Dever then closes up not only this chapter but the entire section by again reminding us to patiently teach and preach the Word of God.  Be patient!  And trust in the fact that Jesus is building His church.

Quotables:

“Neglecting corrective discipline can be deadly for a church.  No one likes the prospects of going under the knife.  But sometimes it is the knife that saves your life.”  (68)

“Sin needs darkness to grow—it needs isolation disguised as ‘privacy,’ and prideful self-sufficiency disguised as ‘strength.’  Once these conditions prevail, sin is watered with the acid of shame, which then makes darkness appear more attractive to the sinner than light.  But when we walk in the light by confessing our sins, we realize that we are not alone in our struggles, and we open ourselves to the protective rebukes and loving corrections that function as pesticides to curb the destructive and enslaving potential of habitual sin.”  (68-69)

“Healthy member relationships must be recovered before corrective discipline can be carried out realistically.”  (69)

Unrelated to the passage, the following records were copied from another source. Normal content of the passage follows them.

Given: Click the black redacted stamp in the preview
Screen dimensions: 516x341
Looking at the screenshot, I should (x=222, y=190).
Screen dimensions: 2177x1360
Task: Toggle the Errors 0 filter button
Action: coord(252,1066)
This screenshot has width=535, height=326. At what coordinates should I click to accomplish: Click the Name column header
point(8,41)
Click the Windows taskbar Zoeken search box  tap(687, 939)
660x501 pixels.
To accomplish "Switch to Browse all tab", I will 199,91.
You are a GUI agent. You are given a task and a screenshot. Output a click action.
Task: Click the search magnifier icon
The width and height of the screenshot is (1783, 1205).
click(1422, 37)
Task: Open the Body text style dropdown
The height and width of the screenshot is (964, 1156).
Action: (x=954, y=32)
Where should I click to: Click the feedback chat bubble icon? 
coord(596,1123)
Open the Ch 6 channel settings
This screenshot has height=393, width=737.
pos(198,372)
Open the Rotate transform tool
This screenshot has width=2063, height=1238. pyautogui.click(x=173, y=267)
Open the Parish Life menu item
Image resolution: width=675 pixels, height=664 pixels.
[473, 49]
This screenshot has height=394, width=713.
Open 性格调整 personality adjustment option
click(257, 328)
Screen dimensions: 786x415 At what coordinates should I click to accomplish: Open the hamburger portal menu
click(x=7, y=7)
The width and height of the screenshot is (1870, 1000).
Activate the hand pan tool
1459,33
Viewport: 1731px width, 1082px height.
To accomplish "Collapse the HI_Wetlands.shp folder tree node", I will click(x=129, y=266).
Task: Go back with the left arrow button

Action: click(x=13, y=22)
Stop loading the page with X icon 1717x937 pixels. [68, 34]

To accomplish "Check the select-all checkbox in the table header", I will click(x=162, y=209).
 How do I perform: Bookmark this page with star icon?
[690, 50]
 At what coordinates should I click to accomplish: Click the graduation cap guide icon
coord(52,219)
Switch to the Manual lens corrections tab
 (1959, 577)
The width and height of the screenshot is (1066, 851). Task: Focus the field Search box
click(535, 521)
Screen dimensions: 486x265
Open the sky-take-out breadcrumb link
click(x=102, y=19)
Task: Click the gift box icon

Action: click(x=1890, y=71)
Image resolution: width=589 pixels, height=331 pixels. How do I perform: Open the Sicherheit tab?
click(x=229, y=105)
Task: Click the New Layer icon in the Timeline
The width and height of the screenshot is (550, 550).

“Without [a] context of deeply interpenetrating spiritual relationships, corrective discipline will be like walking up to a child whom you see only once a month and spanking him in the street.”  (69)

Questions:

  • What does your church do to create an atmosphere of discipline?  What types of things do you do for formative discipline?  What does your church do for corrective discipline?
  • Dever suggests reading Matthew 18:17; 2 Thessalonians 3:6-15; and Titus 3:9-11, then answering this question: How should we treat disciplined members?
  • What do you think of Dever’s suggestion of a “care list”?
  • Do you have any appropriate stories that you would like to share about church discipline? 
  • What are your thoughts on this chapter?